Nie zgadzam się bo właśnie w tym sęk że to niecodzienny przypadek tragedii młodej matki.
Myślę, że niecodzienna jest sama młoda matka, w tym wypadku Ki. Nie każda (na szczęście) kobieta, która znajduje się w trudnych warunkach wyzyskuje innych, na pewno nie każda robi instalacje artystyczne, ale samych przypadków opuszczonych kobiet, które nie mogą sobie poradzić jest mnóstwo. I często jest tak, że one same nic o tym nie mówią, nie szukają pomocy, bo przecież mąż uderzył je tylko raz, albo tylko czasem poniżył. Są nawet takie staropolskie przysłowia jak: "mąż żony nie miłuje gdy jej skóry nie garbuje" lub "orzech, osieł, niewiasta równego przyrodzenia, to troje potrzebuje częstego uderzenia". To jak taka niepisana umowa, że raz na jakiś czas mężczyzna ma prawo uderzyć kobietę. Pełno takich kobiet chodzi po świecie, pełno dzieci z sińcami kłamie, że się o coś uderzyło, bo trzeba udawać, że jest wszystko w porządku. I z Ki jest podobnie. Zerwała związek z nieodpowiedzialnym facetem, który poszedł o krok za daleko. Raz próbowała striptizu, ale to nie dla niej. Nie narkotyzuje się, nie upija, stara się jakoś dbać o dziecko - tak właśnie wyglądają tragedie samotnych matek. Te matki-prostytutki to jest straszny problem, ale to już wyższy stopień wtajemniczenia. Dobrze, że są takie filmy o przemocy jak na przykład "Pręgi", ale super, że powstał film o takim dramacie, jaki przeżywa KI, czyli o takich kobietach, które są gdzieś pomiędzy totalnym dnem, a namiastką normalnego życia. Niestety nie muszę długo szukać przypadków takich kobiet wśród mam niektórych moich koleżanek ze szkoły. Chyba nikt z nas nie musi...

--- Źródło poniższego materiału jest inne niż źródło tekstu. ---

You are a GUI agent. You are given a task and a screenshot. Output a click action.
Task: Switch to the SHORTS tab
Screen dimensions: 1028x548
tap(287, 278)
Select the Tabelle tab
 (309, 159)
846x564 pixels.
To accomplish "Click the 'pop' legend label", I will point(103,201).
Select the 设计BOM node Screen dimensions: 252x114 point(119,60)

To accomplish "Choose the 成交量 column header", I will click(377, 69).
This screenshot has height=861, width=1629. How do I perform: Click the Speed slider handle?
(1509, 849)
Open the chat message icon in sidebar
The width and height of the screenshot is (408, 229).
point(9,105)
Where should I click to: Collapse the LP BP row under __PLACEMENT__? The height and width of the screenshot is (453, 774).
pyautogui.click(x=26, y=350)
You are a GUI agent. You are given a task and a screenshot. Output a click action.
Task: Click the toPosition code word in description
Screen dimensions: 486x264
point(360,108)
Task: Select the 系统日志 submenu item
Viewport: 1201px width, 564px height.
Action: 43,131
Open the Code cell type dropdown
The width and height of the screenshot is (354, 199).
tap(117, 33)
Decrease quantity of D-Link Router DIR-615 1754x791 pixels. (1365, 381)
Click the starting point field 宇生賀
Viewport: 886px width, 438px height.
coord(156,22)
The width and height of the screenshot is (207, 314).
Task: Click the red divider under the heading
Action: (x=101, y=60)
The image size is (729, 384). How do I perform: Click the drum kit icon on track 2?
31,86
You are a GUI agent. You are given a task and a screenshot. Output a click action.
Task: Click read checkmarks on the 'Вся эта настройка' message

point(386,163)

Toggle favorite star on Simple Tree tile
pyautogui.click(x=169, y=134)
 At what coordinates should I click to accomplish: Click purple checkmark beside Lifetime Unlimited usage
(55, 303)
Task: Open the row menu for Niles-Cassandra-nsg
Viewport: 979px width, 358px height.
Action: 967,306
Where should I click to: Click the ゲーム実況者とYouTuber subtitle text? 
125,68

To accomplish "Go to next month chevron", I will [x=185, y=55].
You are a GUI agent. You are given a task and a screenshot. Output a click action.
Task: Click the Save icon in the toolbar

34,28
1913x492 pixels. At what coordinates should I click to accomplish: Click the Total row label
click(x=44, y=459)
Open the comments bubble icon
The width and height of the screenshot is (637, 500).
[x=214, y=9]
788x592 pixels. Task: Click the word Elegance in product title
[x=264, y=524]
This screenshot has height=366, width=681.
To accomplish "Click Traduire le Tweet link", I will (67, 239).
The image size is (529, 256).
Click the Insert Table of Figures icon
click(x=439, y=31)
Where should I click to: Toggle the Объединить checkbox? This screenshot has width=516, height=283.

A ja się tutaj nie do końca zgodzę. Te filmiki nie są bezsensowne i bezwartościowe. Ki rzeczywiście nie miała konkretnego pomysłu na swoją instalację, ale dopracowała go. Widać to w scenie, w której drugi raz rozmawia z Miriam. Klatka na zwierzęta, filmy i dziecko siedzące w rogu sali (o ile faktycznie to możliwe i o ile usiedziałoby), pozwoliłoby się odbiorcy poczuć jak samotna matka. Ki miała talent i duszę artystki, widać to chociażby w jej kolorowych strojach, jest kreatywna. Bywam na wystawach sztuki współczesnej i tak właśnie wyglądają instalacje. Bardzo często spotykam się z krytyką takich wystaw, słyszę, że: "ktoś położy widelec na podeście i powie - zachwycajcie się", może stąd te wątpliwości. Nie chcę tutaj bronić Ki, ona oczywiście nie chce "normalnej" pracy, wyzyskuje ludzi, ale nie jest stuknięta. Jest nieprzystosowana, barwna, inna - po prostu wielowymiarowa i nie widzę w tej postaci żadnych niekonsekwencji. Dlaczego wydawała pieniądze na drogą kawę zamiast dorzucić do czynszu? Bo Ki kocha życie, żyje z dnia na dzień i miała ochotę na drogą kawę. Po prostu. To nieodpowiedzialne, ale nikt jej tak naprawdę nie pomaga niczego zmienić.
Cały czas słyszę że ktoś jej powinien pomóc, że nie zna innego sposobu życia, że jest pozostawiona sama sobie.. na Boga, wszyscy chodzą do podobnych szkół i mają podobne szanse...wiele osób walczy o inne życie, bez pasożytowania na innych...
Ona nie chce żyć inaczej...
Poza tym, nie było tak, że nikt jej nie chciał pomóc. Koleżanka udostępniła jej mieszkanie, Mikołaj pomagał w opiece nad dzieckiem i w udawaniu narzeczonego. Ona po prostu nie chciała zauważyć tego poświęcenia i wykorzystać w dobry sposób. Była zepsuta.